■ DATA TO PROCESS ■
————————

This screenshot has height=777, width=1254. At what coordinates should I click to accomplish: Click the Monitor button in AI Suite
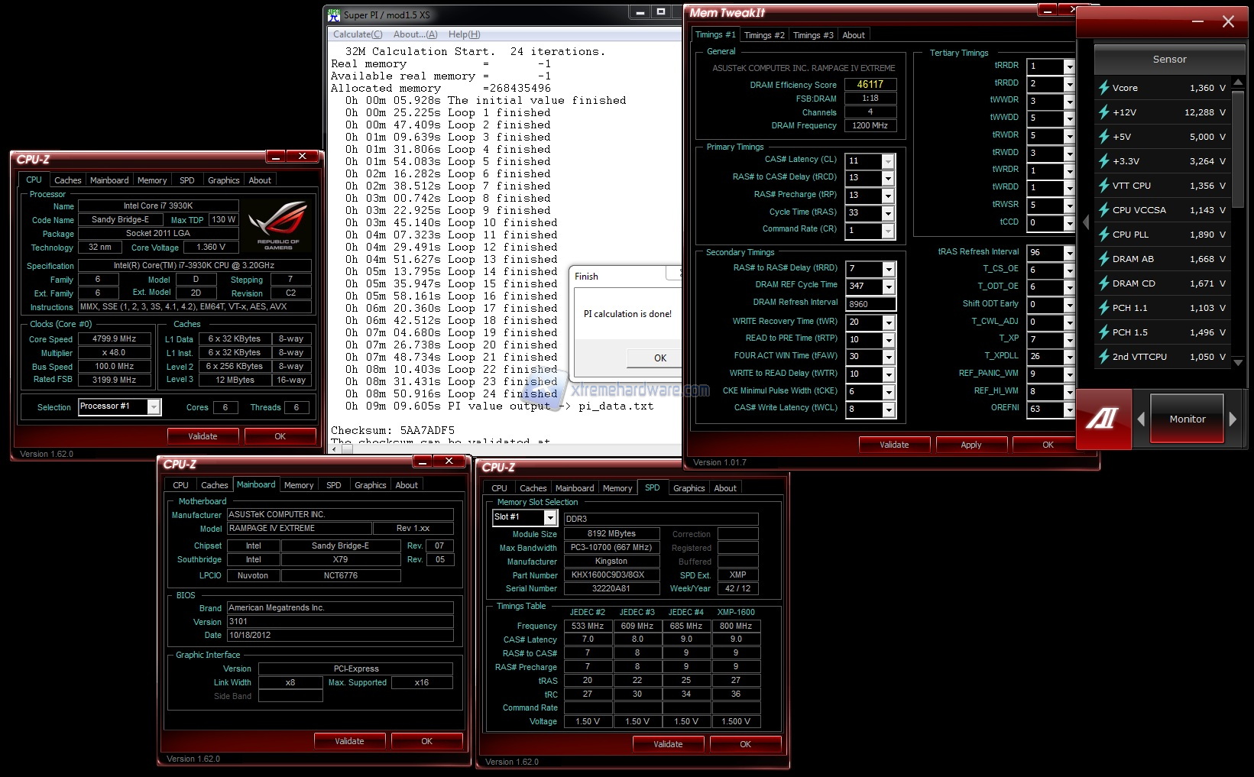[1187, 419]
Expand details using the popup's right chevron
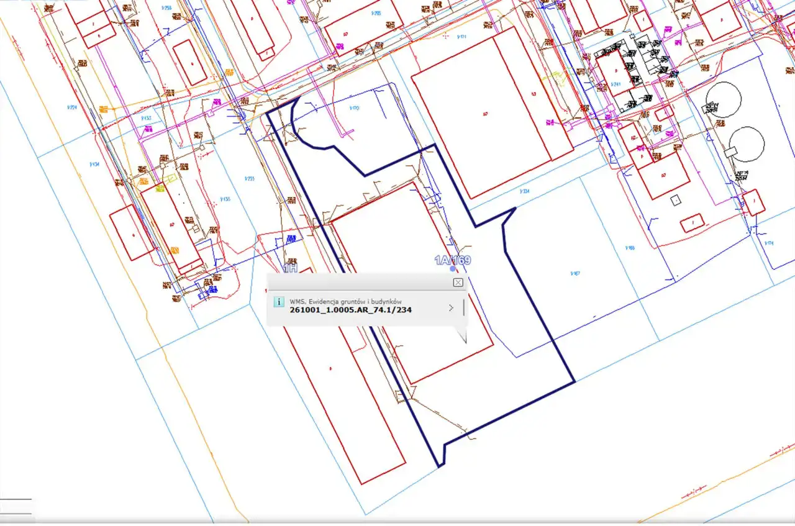Image resolution: width=795 pixels, height=526 pixels. pos(451,307)
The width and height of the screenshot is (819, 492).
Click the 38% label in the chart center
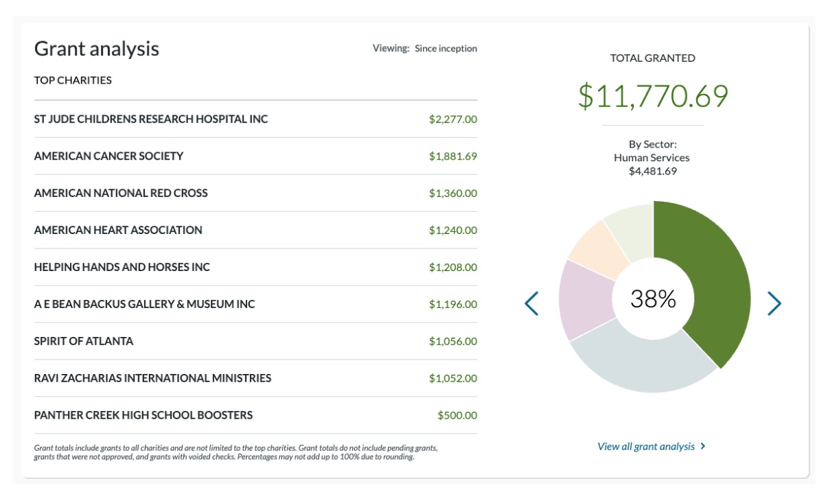(x=653, y=299)
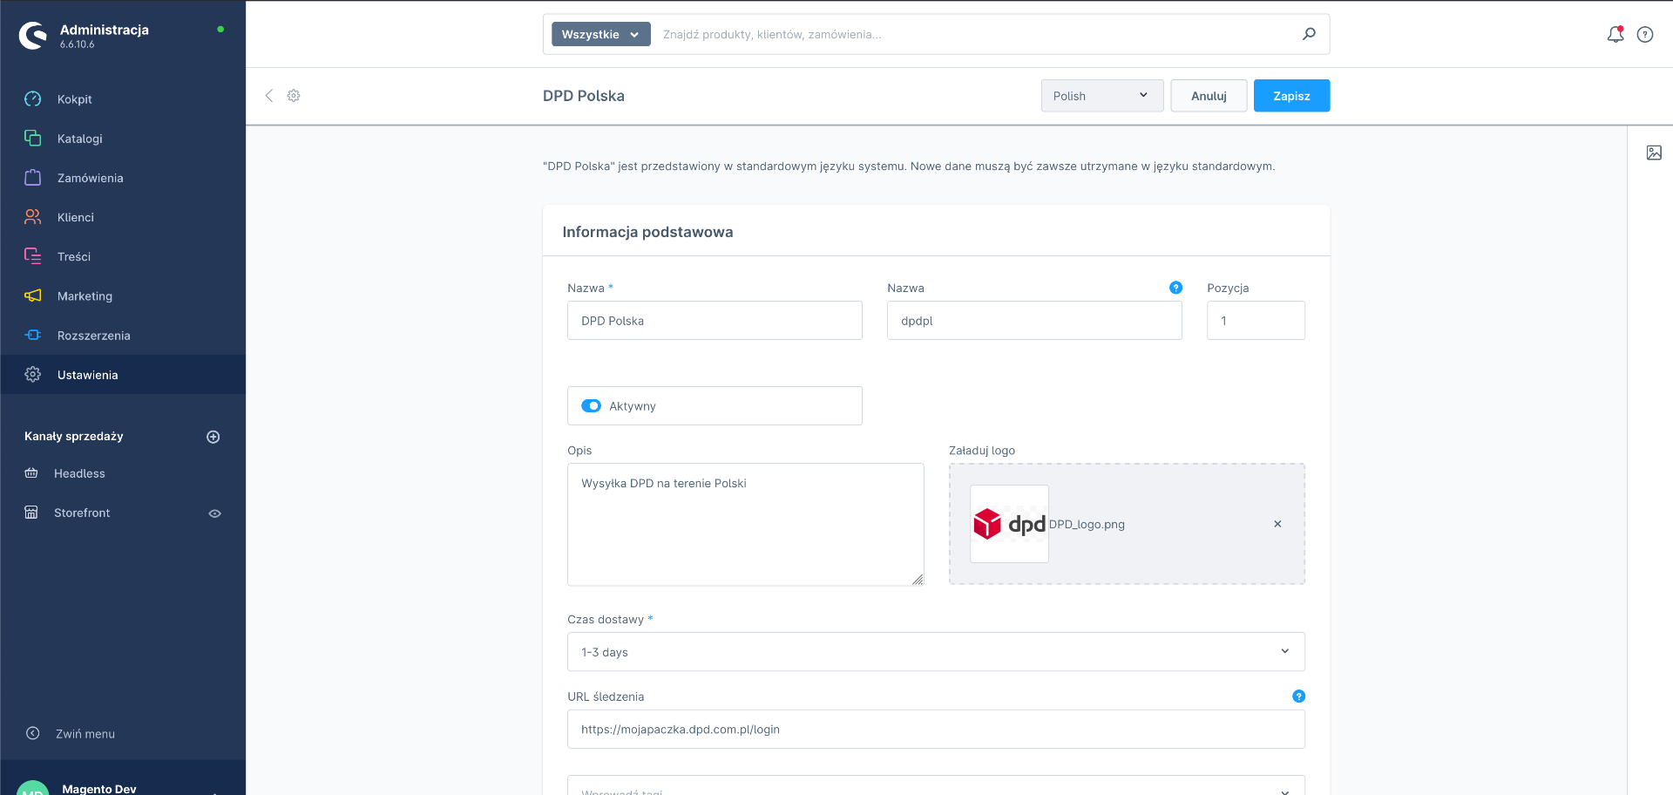Go back using the left arrow icon
Image resolution: width=1673 pixels, height=795 pixels.
(x=269, y=96)
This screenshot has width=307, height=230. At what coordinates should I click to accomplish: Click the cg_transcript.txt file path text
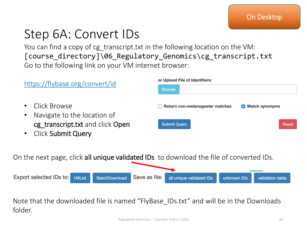tap(148, 56)
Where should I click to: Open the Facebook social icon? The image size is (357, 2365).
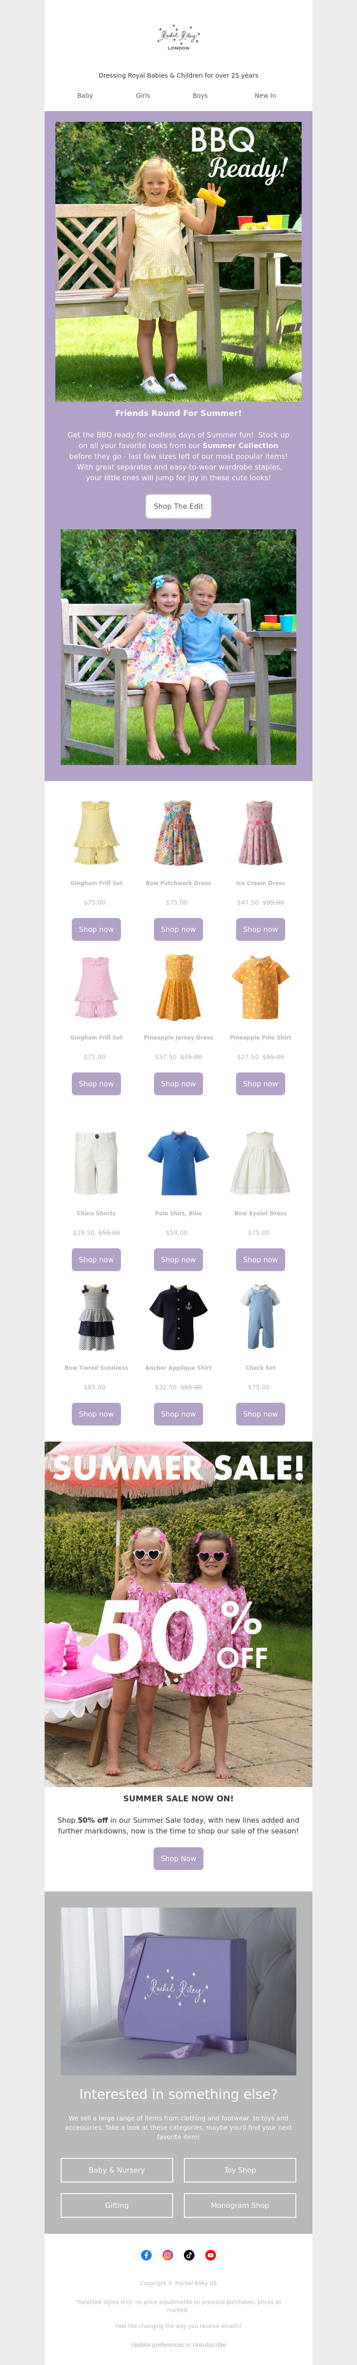(x=146, y=2255)
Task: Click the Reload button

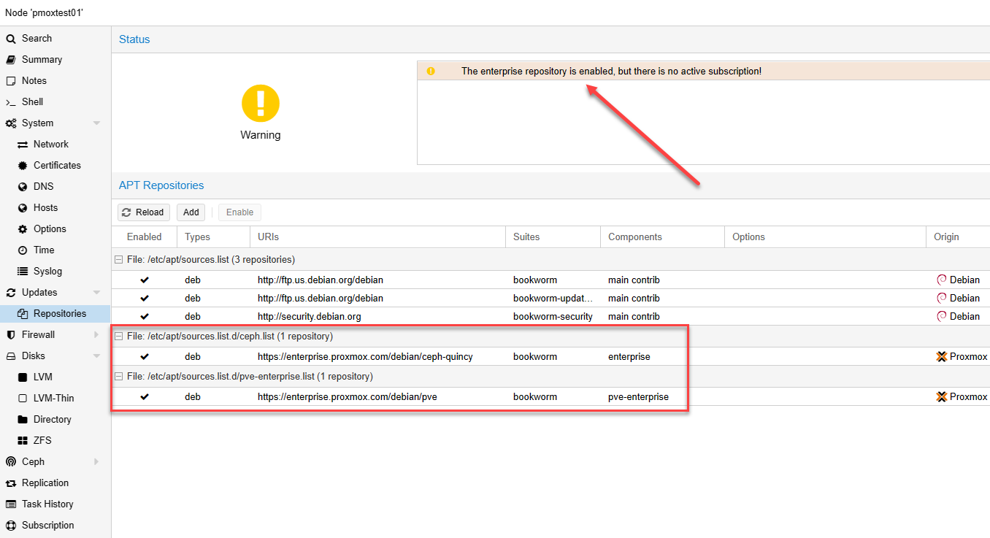Action: click(144, 212)
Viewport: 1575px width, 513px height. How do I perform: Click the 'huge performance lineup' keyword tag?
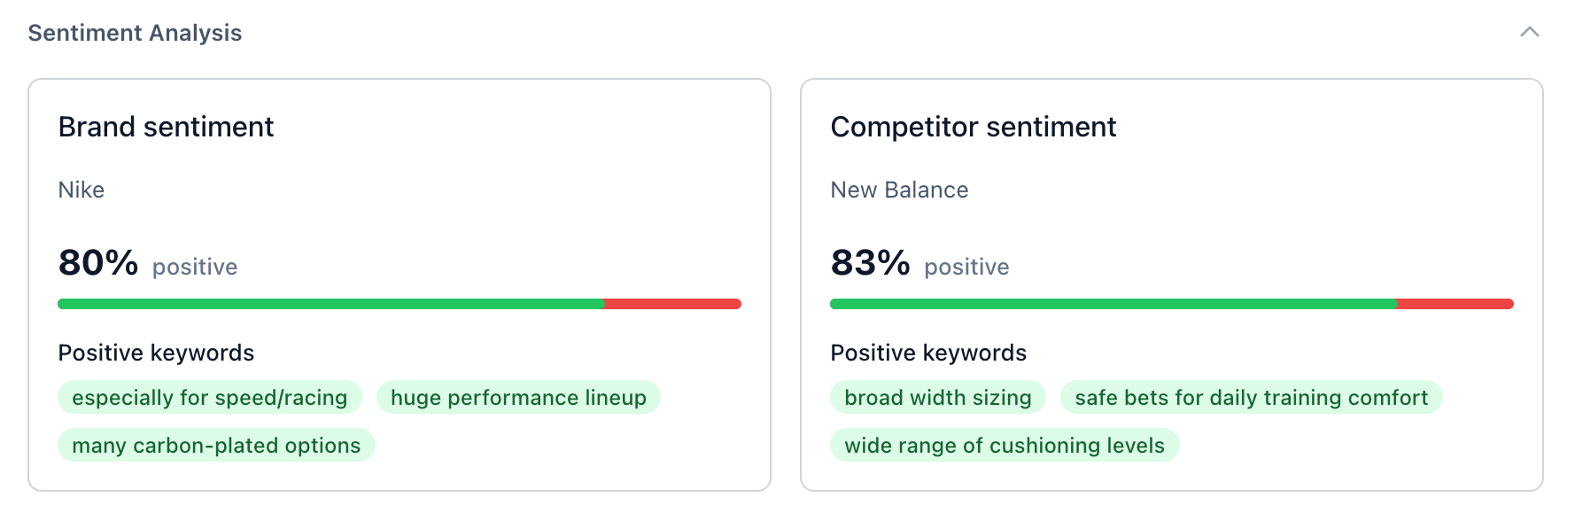[518, 397]
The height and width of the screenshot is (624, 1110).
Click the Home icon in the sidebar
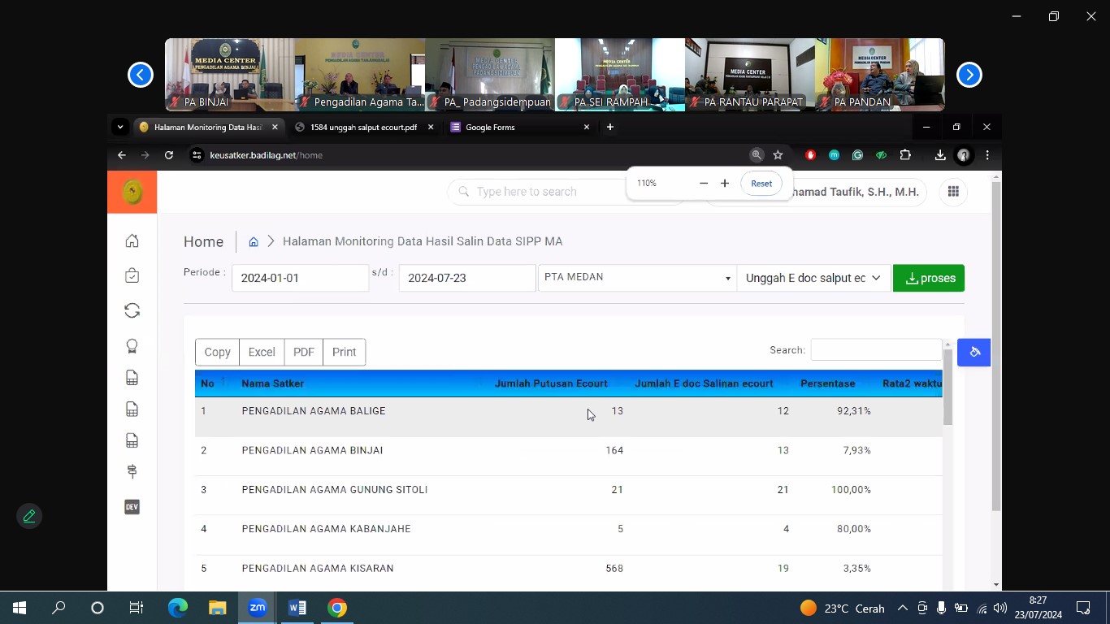point(132,241)
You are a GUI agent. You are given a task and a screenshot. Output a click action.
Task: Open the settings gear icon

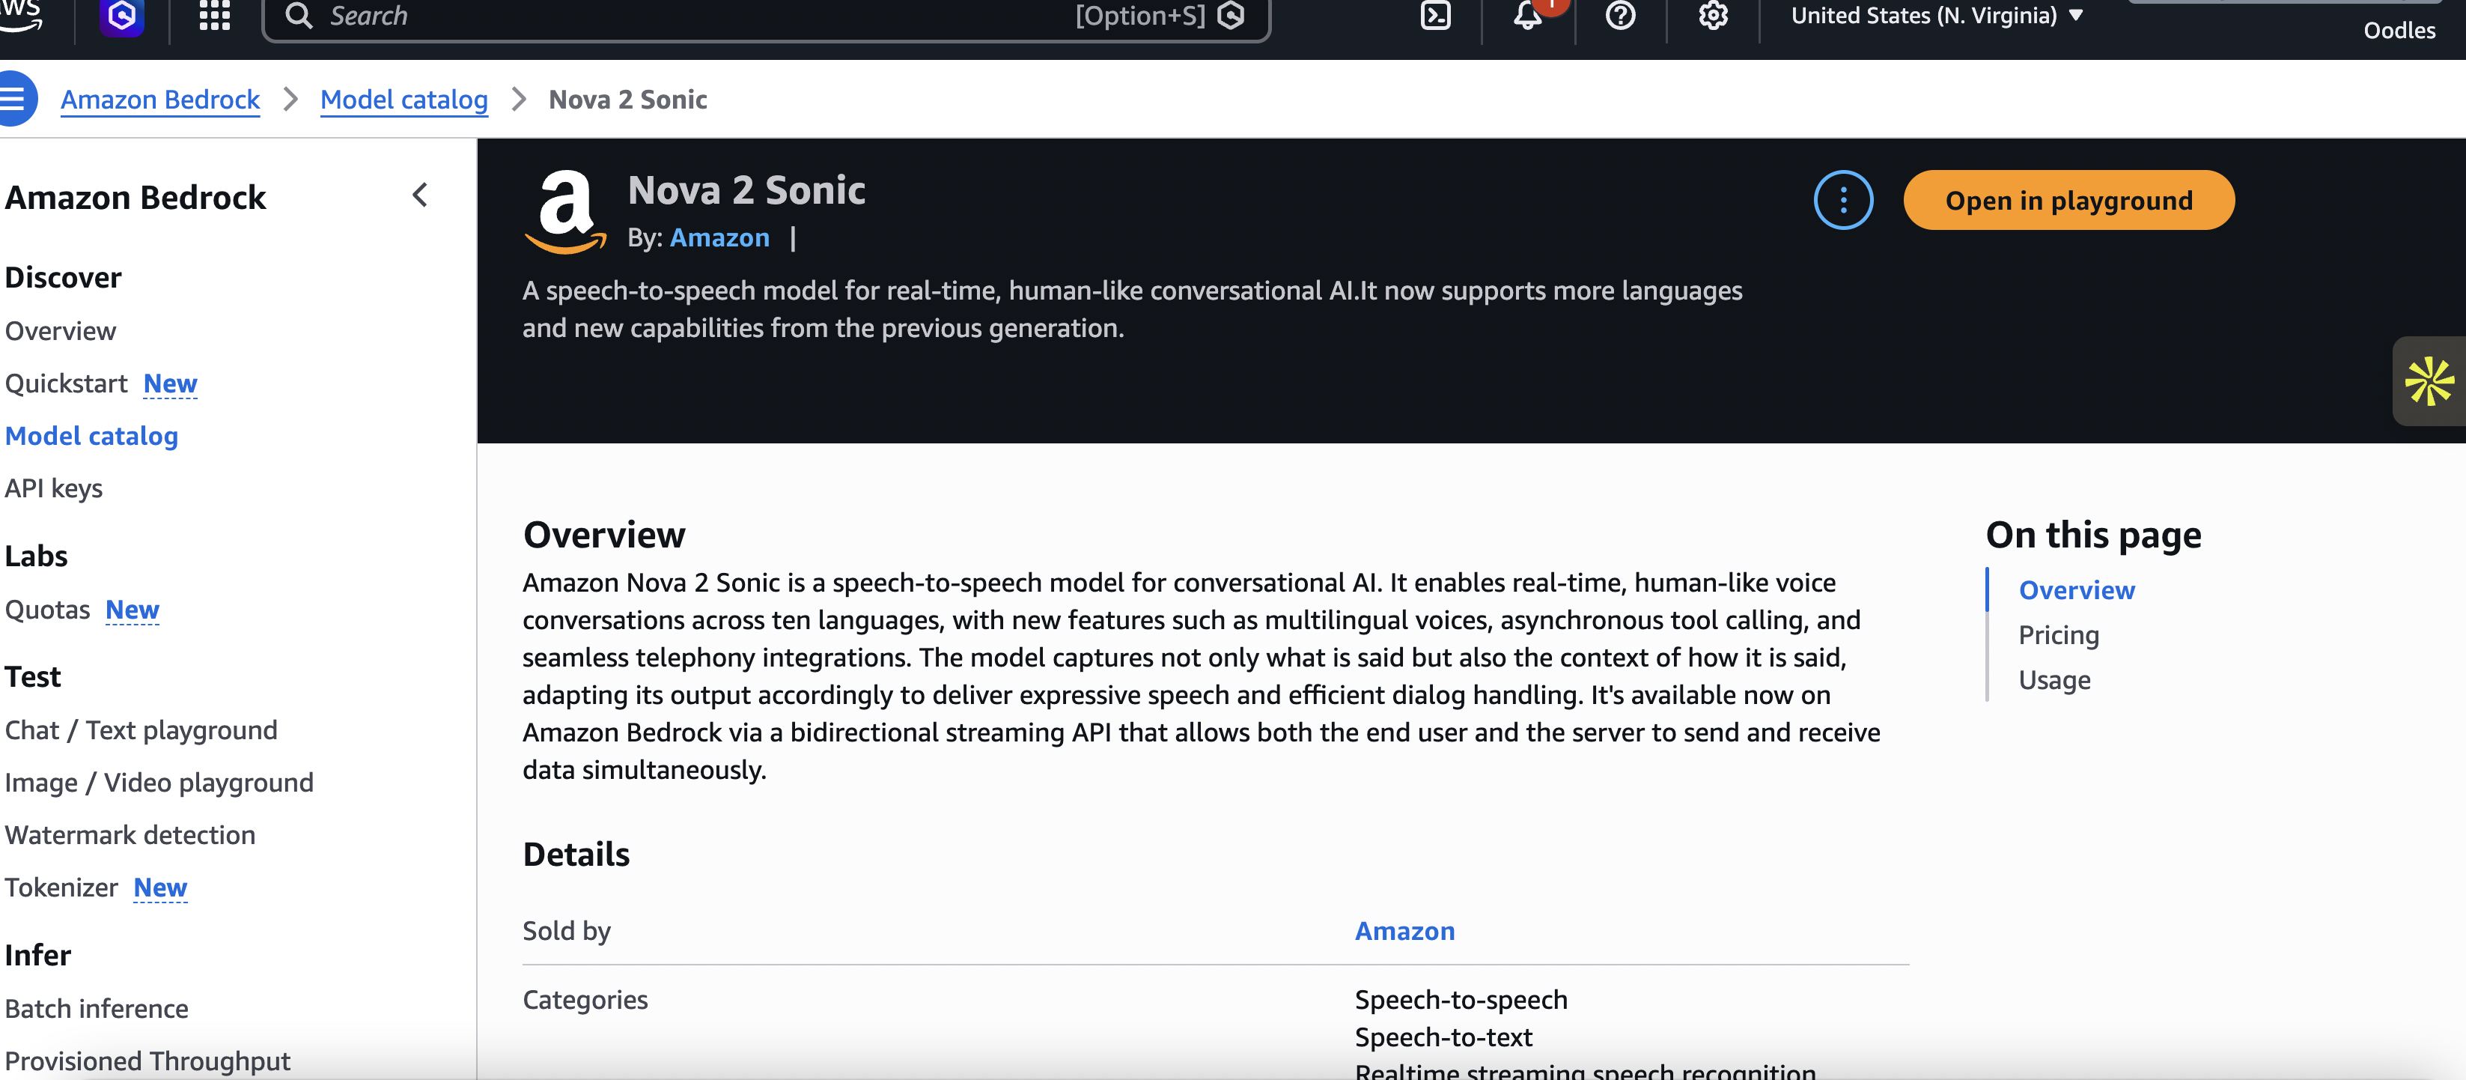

————————

■ WORK TO COMPLETE ■
A verbatim copy of the data, pictures removed, is the expected result.

■ REPLY ■
This screenshot has height=777, width=1254. At what coordinates should I click to accomplish: Click the Monitor button in AI Suite
[1187, 419]
Expand details using the popup's right chevron
Image resolution: width=795 pixels, height=526 pixels. pos(451,307)
The width and height of the screenshot is (819, 492).
Click the 38% label in the chart center
(x=653, y=299)
Go back using the left arrow icon
Image resolution: width=1673 pixels, height=795 pixels.
(x=269, y=96)
This screenshot has width=307, height=230. At what coordinates should I click to accomplish: Click the cg_transcript.txt file path text
tap(148, 56)
Where should I click to: Open the Facebook social icon? The image size is (357, 2365).
(x=146, y=2255)
Task: Click the Reload button

Action: click(144, 212)
Viewport: 1575px width, 513px height. How do I perform: Click the 'huge performance lineup' keyword tag?
[518, 397]
The height and width of the screenshot is (624, 1110).
Click the Home icon in the sidebar
point(132,241)
You are a GUI agent. You are given a task and a screenshot. Output a click action.
Task: Open the settings gear icon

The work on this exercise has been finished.